2006-12-18 Thread Ning Li (JIRA)
 [ http://issues.apache.org/jira/browse/LUCENE-565?page=all ]

Ning Li updated LUCENE-565:
---

Attachment: (was: newMergePolicy.Sept08.patch)

 Supporting deleteDocuments in IndexWriter (Code and Performance Results 
 Provided)
 -

 Key: LUCENE-565
 URL: http://issues.apache.org/jira/browse/LUCENE-565
 Project: Lucene - Java
  Issue Type: Bug
  Components: Index
Reporter: Ning Li
 Attachments: NewIndexModifier.Sept21.patch, perf-test-res.JPG, 
 perf-test-res2.JPG, perfres.log, TestBufferedDeletesPerf.java


 Today, applications have to open/close an IndexWriter and open/close an
 IndexReader directly or indirectly (via IndexModifier) in order to handle a
 mix of inserts and deletes. This performs well when inserts and deletes
 come in fairly large batches. However, the performance can degrade
 dramatically when inserts and deletes are interleaved in small batches.
 This is because the ramDirectory is flushed to disk whenever an IndexWriter
 is closed, causing a lot of small segments to be created on disk, which
 eventually need to be merged.
 We would like to propose a small API change to eliminate this problem. We
 are aware that this kind change has come up in discusions before. See
 http://www.gossamer-threads.com/lists/lucene/java-dev/23049?search_string=indexwriter%20delete;#23049
 . The difference this time is that we have implemented the change and
 tested its performance, as described below.
 API Changes
 ---
 We propose adding a deleteDocuments(Term term) method to IndexWriter.
 Using this method, inserts and deletes can be interleaved using the same
 IndexWriter.
 Note that, with this change it would be very easy to add another method to
 IndexWriter for updating documents, allowing applications to avoid a
 separate delete and insert to update a document.
 Also note that this change can co-exist with the existing APIs for deleting
 documents using an IndexReader.
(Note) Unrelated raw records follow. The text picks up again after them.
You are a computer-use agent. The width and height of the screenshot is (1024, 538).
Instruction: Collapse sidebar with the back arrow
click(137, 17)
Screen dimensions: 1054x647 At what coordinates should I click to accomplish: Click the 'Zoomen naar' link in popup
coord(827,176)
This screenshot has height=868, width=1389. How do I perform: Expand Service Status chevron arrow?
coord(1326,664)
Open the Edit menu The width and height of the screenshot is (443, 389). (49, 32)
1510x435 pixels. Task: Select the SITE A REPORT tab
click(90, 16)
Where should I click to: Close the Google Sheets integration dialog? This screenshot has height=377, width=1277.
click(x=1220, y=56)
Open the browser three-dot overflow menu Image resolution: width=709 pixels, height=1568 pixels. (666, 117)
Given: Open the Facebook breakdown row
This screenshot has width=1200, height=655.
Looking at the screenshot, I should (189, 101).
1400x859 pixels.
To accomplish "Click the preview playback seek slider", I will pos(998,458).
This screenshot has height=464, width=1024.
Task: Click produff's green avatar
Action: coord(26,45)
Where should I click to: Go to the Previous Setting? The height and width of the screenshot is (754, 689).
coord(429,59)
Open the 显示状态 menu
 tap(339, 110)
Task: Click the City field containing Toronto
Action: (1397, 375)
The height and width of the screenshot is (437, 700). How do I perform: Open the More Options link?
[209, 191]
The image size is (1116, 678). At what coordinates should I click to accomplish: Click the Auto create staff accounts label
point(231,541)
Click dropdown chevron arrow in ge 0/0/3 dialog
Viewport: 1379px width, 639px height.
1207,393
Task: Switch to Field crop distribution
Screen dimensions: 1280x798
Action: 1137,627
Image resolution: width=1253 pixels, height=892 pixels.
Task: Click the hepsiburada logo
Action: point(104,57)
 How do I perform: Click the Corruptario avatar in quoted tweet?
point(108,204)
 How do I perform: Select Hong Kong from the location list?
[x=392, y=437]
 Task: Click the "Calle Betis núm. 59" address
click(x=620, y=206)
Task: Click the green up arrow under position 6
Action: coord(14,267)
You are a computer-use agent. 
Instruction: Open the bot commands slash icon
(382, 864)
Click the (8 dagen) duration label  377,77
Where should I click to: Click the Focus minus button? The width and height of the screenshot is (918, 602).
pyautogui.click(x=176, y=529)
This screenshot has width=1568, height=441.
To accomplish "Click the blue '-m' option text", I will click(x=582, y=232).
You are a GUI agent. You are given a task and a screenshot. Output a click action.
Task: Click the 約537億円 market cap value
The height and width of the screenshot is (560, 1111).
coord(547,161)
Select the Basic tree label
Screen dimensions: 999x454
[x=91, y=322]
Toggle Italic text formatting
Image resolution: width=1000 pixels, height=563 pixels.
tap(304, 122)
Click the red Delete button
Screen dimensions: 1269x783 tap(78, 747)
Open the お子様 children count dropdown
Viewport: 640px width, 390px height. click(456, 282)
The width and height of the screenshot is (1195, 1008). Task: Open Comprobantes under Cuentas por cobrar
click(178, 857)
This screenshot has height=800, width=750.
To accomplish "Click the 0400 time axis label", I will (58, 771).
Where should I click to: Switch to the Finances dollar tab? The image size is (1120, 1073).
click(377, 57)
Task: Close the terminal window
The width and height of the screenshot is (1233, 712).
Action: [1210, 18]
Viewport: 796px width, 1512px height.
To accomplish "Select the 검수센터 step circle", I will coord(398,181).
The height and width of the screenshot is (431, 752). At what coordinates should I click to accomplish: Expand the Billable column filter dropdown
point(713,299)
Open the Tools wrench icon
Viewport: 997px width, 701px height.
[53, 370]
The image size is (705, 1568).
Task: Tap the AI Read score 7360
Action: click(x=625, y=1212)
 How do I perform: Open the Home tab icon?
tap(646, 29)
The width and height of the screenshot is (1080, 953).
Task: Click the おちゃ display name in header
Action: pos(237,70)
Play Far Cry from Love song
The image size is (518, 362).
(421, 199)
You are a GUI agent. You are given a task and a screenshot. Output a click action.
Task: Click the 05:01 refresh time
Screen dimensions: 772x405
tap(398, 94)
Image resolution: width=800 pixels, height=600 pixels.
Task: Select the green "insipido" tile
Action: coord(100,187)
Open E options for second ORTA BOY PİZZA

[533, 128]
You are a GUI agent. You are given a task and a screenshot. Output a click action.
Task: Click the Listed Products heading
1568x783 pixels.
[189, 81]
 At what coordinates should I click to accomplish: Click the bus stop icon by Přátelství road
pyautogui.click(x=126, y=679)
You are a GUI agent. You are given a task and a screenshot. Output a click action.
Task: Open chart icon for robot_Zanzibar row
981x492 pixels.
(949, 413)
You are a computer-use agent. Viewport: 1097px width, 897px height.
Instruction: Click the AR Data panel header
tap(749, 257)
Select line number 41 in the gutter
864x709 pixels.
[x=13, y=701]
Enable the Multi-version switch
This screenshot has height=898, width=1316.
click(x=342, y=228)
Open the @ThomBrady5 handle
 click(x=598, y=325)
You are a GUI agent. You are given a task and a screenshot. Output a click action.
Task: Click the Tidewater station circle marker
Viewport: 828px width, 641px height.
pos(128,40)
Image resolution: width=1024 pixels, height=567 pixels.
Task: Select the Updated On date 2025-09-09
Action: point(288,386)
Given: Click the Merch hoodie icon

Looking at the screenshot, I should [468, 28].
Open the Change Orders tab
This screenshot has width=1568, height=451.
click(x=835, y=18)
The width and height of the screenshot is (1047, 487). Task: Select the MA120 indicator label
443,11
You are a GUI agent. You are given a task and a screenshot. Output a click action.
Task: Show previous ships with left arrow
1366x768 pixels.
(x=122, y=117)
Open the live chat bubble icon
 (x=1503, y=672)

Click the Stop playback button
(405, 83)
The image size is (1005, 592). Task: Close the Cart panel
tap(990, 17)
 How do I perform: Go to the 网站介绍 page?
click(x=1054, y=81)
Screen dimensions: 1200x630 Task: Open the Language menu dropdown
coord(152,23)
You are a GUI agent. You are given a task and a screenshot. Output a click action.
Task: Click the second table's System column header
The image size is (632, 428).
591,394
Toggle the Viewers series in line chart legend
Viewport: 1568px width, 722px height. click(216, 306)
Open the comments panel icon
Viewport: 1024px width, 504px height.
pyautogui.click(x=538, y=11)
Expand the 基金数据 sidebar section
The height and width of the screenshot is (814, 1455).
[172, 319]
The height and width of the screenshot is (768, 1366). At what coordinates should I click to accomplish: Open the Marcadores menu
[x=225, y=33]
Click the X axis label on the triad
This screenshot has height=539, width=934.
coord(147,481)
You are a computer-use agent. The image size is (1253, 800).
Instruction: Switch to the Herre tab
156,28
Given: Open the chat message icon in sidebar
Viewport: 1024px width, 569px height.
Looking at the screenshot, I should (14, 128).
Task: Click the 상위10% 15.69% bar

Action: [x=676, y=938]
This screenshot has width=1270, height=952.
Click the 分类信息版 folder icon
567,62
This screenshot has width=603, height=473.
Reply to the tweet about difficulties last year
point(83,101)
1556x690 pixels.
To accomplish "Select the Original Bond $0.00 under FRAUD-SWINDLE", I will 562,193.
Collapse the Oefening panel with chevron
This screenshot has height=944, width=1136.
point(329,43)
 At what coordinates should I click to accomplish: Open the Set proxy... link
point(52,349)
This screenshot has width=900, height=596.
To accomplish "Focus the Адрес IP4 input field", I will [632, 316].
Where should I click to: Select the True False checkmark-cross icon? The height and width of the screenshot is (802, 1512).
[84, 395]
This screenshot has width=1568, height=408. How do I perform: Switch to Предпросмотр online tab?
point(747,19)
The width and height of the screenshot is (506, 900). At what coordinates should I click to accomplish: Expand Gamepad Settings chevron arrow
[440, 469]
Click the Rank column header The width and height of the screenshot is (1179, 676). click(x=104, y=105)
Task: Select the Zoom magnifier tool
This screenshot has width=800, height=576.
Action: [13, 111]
But if our proposal is accepted, we think
 those APIs should probably be deprecated.
 Coding Changes
 --
 Coding changes are localized to IndexWriter. Internally, the new
 deleteDocuments() method works by buffering the terms to be deleted.
 Deletes are deferred until the ramDirectory is flushed to disk, either
 because it becomes full or because the IndexWriter is closed. Using Java
 synchronization, care is taken to ensure that an interleaved sequence of
 inserts and deletes for the same document are properly serialized.
 We have attached a modified version of IndexWriter in Release 1.9.1 with
 these changes. Only a few hundred lines of coding changes are needed. All
 changes are commented by CHANGE. We have also attached a modified version
 of an example from Chapter 2.2 of Lucene in Action.
 Performance Results
 ---
 To test the performance our proposed changes, we ran some experiments using
 the TREC WT 10G dataset. The experiments were run on a dual 2.4 Ghz Intel
 Xeon server running Linux. The disk storage was configured as RAID0 array
 with 5 drives. Before indexes were built, the input documents were parsed
 to remove the HTML from them (i.e., only the text was indexed). This was
 done to minimize the impact of parsing on performance. A simple
 WhitespaceAnalyzer was used during index build.
 We experimented with three workloads:
   - Insert only. 1.6M documents were inserted and the final
 index size was 2.3GB.
   - Insert/delete (big batches). The same documents were
 inserted, but 25% were deleted. 1000 documents were
 deleted for every 4000 inserted.
   - Insert/delete (small batches). In this case, 5 documents
 were deleted for every 20 inserted.
 current   current  new
 Workload  IndexWriter  IndexModifier   IndexWriter
 ---
 Insert only 116 min   119 min116 min
 Insert/delete (big batches)   --  135 min125 min
 Insert/delete (small batches) --  338 min134 min
 As the experiments show, with the proposed changes, the performance
 improved by 60% when inserts and deletes were interleaved in small batches.
 Regards,
 Ning
 Ning Li
 Search Technologies
 IBM Almaden Research Center
 650 Harry Road
 San Jose, CA 95120

-- 
This message is automatically generated by JIRA.
-
If you think it was sent incorrectly contact one of the administrators: 
http://issues.apache.org/jira/secure/Administrators.jspa
-
For more information on JIRA, see: http://www.atlassian.com/software/jira



-
To unsubscribe, e-mail: [EMAIL PROTECTED]
For additional commands, e-mail: [EMAIL PROTECTED]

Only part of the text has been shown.